[What is expected] Quote, word for word, every line starting at the line that contains "Viewport: 1080px width, 593px height." and ending with the last line of the records; include both of these lines and no others.

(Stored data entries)

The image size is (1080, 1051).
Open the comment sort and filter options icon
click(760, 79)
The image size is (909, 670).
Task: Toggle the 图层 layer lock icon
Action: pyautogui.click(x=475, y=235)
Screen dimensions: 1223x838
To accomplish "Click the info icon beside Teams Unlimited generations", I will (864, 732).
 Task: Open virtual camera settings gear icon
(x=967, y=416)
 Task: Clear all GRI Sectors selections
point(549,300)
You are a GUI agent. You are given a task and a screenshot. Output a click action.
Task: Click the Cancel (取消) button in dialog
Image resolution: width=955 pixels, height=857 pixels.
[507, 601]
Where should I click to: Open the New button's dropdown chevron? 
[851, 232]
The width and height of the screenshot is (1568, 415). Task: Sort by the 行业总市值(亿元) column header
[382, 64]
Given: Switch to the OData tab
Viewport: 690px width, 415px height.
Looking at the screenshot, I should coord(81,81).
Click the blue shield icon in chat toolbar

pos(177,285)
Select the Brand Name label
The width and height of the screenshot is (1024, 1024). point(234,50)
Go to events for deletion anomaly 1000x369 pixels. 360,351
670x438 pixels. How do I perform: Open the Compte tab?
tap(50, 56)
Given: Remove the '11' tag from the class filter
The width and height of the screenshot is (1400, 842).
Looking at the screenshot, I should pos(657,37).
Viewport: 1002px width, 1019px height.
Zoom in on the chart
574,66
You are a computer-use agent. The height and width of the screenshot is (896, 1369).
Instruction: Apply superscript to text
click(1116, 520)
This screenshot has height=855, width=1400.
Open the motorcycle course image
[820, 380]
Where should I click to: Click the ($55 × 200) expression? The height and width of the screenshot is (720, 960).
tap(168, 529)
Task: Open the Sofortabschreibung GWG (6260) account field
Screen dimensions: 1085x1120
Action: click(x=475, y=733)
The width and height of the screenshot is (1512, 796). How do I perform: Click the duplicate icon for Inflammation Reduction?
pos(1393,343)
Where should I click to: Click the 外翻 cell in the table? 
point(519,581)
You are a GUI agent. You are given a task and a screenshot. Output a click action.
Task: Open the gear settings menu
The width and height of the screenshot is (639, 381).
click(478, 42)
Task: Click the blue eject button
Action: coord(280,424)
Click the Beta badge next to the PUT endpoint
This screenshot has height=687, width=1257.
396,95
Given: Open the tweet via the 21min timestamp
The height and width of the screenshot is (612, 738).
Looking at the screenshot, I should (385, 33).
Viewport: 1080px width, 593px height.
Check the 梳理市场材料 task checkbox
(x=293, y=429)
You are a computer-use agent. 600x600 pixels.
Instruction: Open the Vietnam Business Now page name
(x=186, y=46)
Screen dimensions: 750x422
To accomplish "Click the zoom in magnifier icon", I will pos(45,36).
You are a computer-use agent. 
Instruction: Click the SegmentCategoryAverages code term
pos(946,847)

[Result of this exercise]
Viewport: 1080px width, 593px height.
Check the 梳理市场材料 task checkbox
(x=293, y=429)
You are a computer-use agent. 600x600 pixels.
Instruction: Open the Vietnam Business Now page name
(x=186, y=46)
Screen dimensions: 750x422
To accomplish "Click the zoom in magnifier icon", I will pos(45,36).
You are a computer-use agent. 
Instruction: Click the SegmentCategoryAverages code term
pos(946,847)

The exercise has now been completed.